While Brafman promised to make the prosecutor "eat his words," Combs, sporting a brown pin-stripe suit with an ivory handkerchief in the breast pocket, sat silently beside his other attorney, an uncharacteristically taciturn Johnnie Cochran.
When the trial opens Wednesday, the 31-year-old music label CEO faces 15 years in prison on bribery and weapons possession charges stemming from a December 1999 nightclub shooting. Bullets struck three people inside the Times Square hotspot Club New York. Combs' rap protege, Jamal "Shyne" Barrow, is charged with attempted murder. A third co-defendant, bodyguard Anthony "Wolf" Jones, faces weapons possession counts.
The trial is expected to last several weeks and may include testimony from Combs' girlfriend, actress and singer Jennifer Lopez.
State Supreme Court Judge Charles Solomon denied Court TV permission to televise the trial Thursday after Brafman argued that cameras in the courtroom "will only increase the almost circus-like atmosphere surrounding these proceedings."
Even without cameras, the intense media coverage was the issue of the day.
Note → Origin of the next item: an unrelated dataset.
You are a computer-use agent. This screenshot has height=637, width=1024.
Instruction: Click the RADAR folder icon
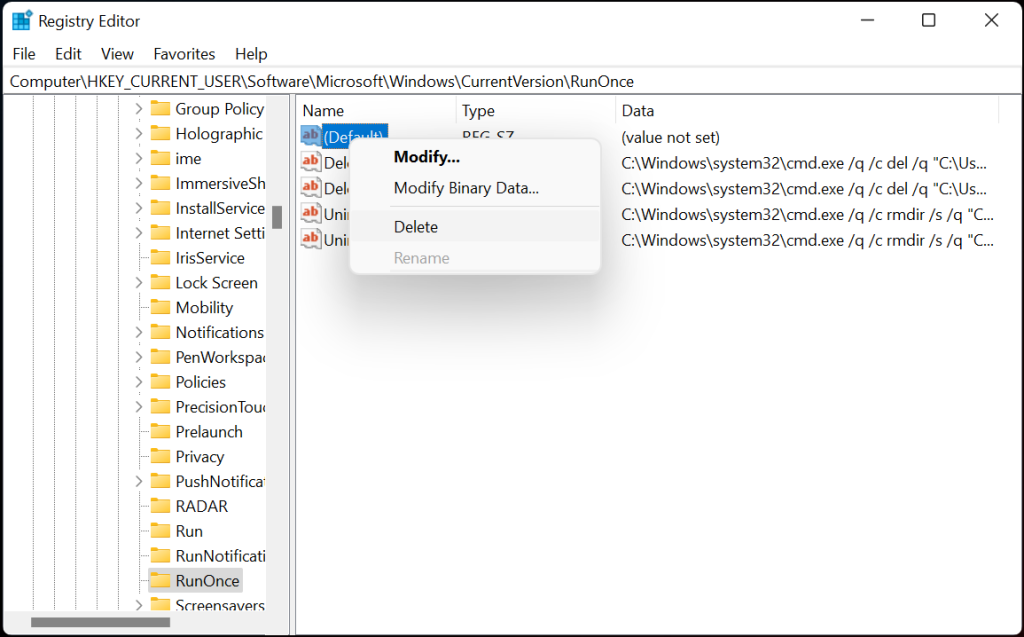[162, 506]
Solomon imposed a gag order on attorneys January 5, but a day later, a key state witness a woman injured in the shooting gave an interview to the New York Daily News and just a few days after that, the paper, citing anonymous sources, reported that a mystery witness would testify that Combs fired a gun inside the club.
Brafman said he was outraged by the stories and blamed police officials for the leaks, which he termed "trial by ambush." After taking a few swipes at the state witness's credibility he called her a "complete fraud" who had "shot herself in the foot" by giving the interview he asked the judge to lift the gag order so he could respond.
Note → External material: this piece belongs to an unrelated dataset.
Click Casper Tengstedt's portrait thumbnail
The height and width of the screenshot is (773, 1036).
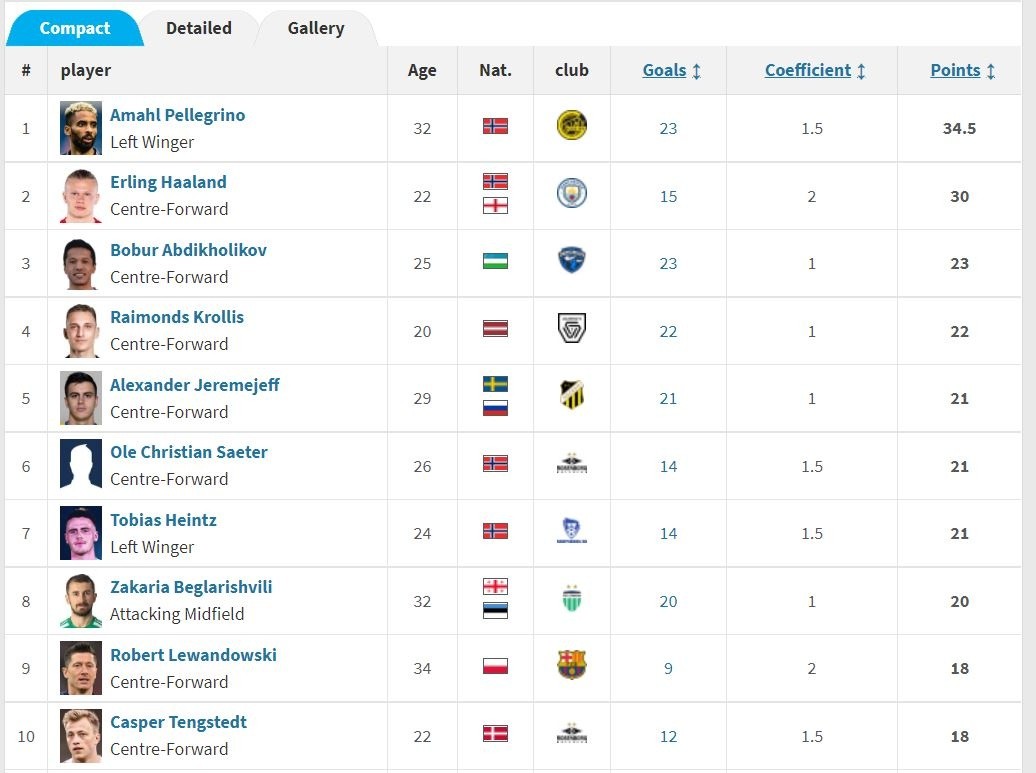pyautogui.click(x=81, y=736)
"We got a lot of secret witnesses who blow the prosecution right out of the water," Brafman said, adding that he could easily parade "30 solid citizens" before the cameras to support Combs' innocence.
Bogdanos ridiculed the suggestion, saying Combs had "played the media like an instrument for the past decade." The gag order, the prosecutor said, was necessary because the rapper's "blow-by-blow" descriptions of the nightclub shooting in the press were tainting the jury pool.
Bogdanos went on to suggest that "someone connected with the defense released it so the gag order could be lifted ... in a some would say desperate fashion."
Solomon refused to lift the order, but the bickering rolled on as the judge moved through some housekeeping matters.
"I don't need this," Bogdanos seethed as he sunk into his chair an hour into the proceeding. "If we're going to conduct ourselves like professionals, let's do it."